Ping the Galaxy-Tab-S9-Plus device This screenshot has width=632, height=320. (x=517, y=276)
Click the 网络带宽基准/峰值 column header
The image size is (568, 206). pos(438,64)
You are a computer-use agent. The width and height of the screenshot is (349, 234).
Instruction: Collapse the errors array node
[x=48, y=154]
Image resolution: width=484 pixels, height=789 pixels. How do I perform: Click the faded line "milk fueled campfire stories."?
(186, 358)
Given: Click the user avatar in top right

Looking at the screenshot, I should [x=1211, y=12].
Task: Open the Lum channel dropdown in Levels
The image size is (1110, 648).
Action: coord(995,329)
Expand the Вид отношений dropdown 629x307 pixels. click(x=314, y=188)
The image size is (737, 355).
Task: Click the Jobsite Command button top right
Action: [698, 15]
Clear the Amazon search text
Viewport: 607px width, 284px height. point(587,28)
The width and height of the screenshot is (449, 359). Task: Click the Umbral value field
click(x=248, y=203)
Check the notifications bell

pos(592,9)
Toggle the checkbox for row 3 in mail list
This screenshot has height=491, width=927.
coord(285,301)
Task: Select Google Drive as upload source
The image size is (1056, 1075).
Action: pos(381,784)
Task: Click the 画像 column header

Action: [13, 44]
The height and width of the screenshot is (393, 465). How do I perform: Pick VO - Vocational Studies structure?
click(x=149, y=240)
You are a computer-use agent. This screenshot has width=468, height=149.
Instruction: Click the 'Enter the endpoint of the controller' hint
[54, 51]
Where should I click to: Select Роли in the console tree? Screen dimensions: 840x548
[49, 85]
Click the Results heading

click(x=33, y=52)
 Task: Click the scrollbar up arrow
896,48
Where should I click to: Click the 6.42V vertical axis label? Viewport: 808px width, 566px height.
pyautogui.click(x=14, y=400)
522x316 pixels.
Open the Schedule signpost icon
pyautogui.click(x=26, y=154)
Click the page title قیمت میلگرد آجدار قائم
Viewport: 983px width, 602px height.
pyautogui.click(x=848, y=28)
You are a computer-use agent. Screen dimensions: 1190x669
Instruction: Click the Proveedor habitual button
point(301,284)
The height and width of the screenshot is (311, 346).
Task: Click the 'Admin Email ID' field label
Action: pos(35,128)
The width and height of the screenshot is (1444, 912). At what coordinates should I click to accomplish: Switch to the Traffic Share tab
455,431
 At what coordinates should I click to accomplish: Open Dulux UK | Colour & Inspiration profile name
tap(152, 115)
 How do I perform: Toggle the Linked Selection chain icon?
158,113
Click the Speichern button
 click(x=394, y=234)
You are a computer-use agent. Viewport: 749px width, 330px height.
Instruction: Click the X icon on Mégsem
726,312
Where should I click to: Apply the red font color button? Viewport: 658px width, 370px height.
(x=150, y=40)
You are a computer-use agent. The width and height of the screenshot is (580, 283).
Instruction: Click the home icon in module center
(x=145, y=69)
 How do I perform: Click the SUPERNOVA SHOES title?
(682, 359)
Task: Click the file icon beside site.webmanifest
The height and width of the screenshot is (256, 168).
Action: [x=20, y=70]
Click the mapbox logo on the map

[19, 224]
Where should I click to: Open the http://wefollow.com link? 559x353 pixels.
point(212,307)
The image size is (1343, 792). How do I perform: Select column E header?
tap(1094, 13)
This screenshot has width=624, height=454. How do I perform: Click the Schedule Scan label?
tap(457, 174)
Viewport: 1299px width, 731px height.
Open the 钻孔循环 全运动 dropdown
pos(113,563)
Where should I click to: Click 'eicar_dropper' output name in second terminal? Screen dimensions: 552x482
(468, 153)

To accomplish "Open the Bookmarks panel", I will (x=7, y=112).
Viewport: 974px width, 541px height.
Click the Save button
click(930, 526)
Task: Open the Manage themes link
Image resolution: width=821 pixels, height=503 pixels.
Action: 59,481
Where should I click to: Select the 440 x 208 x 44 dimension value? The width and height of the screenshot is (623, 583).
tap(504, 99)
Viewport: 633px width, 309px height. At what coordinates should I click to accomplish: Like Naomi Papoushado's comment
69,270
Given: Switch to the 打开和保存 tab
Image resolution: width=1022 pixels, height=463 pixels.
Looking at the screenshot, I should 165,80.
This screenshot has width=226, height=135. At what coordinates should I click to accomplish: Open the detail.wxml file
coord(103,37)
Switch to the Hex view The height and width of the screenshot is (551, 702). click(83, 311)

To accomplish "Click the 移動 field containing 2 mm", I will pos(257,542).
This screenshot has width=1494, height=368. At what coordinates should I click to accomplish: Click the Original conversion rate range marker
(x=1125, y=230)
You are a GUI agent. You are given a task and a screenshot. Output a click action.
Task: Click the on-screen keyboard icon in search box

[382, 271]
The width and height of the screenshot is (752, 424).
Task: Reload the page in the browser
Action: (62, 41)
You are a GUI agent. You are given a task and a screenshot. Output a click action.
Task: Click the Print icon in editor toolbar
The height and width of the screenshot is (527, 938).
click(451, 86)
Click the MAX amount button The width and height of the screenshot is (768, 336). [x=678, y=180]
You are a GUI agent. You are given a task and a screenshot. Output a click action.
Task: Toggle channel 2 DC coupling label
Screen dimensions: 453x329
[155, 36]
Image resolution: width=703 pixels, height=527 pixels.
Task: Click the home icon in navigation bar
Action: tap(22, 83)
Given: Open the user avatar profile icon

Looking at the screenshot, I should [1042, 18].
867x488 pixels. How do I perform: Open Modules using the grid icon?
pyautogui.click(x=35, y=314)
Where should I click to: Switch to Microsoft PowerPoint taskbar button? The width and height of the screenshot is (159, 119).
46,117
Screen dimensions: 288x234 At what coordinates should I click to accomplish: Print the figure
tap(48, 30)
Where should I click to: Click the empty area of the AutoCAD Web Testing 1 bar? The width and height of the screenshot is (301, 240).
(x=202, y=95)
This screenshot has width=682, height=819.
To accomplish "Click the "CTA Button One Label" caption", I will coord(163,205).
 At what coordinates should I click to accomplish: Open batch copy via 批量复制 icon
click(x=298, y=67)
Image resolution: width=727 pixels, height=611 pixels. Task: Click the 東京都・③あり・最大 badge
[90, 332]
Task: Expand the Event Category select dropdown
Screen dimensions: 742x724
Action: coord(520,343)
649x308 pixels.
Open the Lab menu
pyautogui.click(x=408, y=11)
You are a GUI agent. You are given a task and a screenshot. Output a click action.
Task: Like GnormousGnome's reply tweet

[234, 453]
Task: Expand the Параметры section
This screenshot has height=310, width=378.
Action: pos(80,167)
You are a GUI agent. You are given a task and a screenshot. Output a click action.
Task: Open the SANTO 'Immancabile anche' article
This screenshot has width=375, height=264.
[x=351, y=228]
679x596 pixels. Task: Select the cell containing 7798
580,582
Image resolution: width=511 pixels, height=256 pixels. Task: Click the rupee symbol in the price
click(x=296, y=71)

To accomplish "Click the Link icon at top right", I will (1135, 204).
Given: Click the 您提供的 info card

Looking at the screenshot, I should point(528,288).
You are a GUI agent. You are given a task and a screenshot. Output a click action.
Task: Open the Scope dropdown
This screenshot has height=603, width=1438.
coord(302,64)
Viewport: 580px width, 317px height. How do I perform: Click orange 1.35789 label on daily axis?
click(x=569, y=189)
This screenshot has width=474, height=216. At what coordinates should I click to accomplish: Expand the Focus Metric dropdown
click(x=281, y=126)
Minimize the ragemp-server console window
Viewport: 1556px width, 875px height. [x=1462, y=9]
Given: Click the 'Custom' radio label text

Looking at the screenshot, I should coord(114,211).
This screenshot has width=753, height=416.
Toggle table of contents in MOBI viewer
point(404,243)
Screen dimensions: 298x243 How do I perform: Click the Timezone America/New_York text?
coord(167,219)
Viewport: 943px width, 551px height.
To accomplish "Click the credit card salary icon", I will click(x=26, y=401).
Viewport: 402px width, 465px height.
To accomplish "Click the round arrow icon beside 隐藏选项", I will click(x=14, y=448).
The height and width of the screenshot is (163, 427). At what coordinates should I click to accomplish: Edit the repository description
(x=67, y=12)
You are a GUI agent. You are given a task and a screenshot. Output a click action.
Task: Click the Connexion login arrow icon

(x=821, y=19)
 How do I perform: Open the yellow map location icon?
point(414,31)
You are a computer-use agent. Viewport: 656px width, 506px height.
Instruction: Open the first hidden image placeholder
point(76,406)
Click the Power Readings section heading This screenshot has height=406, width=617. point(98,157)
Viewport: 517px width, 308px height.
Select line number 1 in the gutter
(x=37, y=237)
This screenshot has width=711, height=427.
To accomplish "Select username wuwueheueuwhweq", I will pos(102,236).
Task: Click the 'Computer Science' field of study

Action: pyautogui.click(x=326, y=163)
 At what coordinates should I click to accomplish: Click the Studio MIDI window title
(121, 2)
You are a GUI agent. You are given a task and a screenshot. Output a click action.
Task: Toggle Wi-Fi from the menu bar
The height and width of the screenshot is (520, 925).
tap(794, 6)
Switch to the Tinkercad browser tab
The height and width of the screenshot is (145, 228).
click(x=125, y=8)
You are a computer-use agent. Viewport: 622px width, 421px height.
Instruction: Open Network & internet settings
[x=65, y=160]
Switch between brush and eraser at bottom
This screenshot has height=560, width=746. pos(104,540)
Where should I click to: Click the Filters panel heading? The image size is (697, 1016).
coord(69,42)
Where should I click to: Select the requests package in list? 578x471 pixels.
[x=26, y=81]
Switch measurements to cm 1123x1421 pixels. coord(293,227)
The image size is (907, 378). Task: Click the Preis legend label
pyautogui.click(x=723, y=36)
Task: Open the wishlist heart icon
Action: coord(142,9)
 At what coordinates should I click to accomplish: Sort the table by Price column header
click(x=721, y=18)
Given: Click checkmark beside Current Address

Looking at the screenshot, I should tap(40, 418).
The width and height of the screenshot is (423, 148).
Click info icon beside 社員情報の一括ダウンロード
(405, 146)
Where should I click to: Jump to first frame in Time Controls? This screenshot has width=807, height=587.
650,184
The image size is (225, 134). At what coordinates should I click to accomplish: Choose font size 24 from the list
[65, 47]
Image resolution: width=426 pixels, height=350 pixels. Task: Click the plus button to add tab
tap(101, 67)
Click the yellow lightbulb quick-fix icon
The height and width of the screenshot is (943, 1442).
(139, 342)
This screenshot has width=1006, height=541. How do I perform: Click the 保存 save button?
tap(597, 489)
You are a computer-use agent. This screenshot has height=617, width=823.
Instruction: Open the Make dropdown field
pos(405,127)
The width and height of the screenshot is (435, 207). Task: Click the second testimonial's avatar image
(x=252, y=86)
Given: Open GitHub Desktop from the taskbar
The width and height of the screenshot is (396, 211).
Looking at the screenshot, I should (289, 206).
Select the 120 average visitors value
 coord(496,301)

AIM OF THE EXERCISE = Return everything from the line containing "will (1135, 204)." down to the line containing "click(x=281, y=126)", both lines included, reproducing each line verbatim.

OUTPUT =
To accomplish "Click the Link icon at top right", I will (1135, 204).
Given: Click the 您提供的 info card

Looking at the screenshot, I should point(528,288).
You are a GUI agent. You are given a task and a screenshot. Output a click action.
Task: Open the Scope dropdown
This screenshot has height=603, width=1438.
coord(302,64)
Viewport: 580px width, 317px height. How do I perform: Click orange 1.35789 label on daily axis?
click(x=569, y=189)
This screenshot has width=474, height=216. At what coordinates should I click to accomplish: Expand the Focus Metric dropdown
click(x=281, y=126)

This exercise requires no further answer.